### BRIEF
Write out the material below exactly, beginning at the line that contains "Viewport: 1000px width, 643px" and ending with its last line, both ends included; write nothing else.

ENTRIES SHOWN Block Start

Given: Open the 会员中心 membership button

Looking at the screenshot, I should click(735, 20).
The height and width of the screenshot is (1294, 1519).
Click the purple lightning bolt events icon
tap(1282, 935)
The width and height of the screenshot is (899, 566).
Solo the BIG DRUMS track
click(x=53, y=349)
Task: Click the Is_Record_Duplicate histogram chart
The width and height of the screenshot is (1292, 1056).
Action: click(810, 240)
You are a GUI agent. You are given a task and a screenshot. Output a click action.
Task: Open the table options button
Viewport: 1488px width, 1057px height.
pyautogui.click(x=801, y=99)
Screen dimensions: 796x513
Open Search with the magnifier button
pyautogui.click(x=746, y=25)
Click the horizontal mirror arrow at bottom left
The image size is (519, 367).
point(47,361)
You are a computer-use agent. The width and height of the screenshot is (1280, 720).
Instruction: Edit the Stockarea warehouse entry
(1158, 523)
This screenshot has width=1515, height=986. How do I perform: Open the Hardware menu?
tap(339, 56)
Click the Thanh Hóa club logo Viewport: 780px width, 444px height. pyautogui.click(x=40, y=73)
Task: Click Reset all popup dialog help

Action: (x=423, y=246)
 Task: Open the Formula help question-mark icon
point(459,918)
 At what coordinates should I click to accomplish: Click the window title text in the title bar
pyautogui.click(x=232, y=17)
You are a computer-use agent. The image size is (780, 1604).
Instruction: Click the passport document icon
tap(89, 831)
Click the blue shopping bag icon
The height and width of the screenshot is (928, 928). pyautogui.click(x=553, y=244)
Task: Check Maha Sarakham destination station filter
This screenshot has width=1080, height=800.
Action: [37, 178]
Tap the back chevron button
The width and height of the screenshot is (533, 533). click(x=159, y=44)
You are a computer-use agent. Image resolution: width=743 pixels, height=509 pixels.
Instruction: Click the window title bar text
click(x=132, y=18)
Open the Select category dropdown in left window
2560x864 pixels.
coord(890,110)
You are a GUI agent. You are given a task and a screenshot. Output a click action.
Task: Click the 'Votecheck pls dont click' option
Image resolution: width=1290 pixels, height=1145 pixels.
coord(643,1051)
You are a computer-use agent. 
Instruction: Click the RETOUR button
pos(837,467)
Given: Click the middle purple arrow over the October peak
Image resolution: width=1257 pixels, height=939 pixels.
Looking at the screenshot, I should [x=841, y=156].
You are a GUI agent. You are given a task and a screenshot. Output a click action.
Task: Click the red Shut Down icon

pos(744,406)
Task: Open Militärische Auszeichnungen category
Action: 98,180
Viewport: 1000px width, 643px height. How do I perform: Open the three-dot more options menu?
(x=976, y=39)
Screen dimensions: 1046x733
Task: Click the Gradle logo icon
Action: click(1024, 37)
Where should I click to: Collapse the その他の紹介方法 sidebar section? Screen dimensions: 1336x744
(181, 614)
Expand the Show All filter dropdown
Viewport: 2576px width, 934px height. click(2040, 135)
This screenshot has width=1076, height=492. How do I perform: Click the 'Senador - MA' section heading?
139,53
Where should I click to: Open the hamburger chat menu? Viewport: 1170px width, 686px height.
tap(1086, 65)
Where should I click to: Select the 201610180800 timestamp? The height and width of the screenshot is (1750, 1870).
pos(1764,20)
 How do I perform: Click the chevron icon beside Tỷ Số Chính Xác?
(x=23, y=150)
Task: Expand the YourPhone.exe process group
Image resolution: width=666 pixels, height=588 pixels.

ENTRIES SHOWN Block End

### REPLY TO THE EXERCISE
Viewport: 1000px width, 643px height. How do I perform: Open the three-dot more options menu?
(x=976, y=39)
Screen dimensions: 1046x733
Task: Click the Gradle logo icon
Action: click(1024, 37)
Where should I click to: Collapse the その他の紹介方法 sidebar section? Screen dimensions: 1336x744
(181, 614)
Expand the Show All filter dropdown
Viewport: 2576px width, 934px height. click(2040, 135)
This screenshot has width=1076, height=492. How do I perform: Click the 'Senador - MA' section heading?
139,53
Where should I click to: Open the hamburger chat menu? Viewport: 1170px width, 686px height.
tap(1086, 65)
Where should I click to: Select the 201610180800 timestamp? The height and width of the screenshot is (1750, 1870).
pos(1764,20)
 How do I perform: Click the chevron icon beside Tỷ Số Chính Xác?
(x=23, y=150)
Task: Expand the YourPhone.exe process group
Image resolution: width=666 pixels, height=588 pixels.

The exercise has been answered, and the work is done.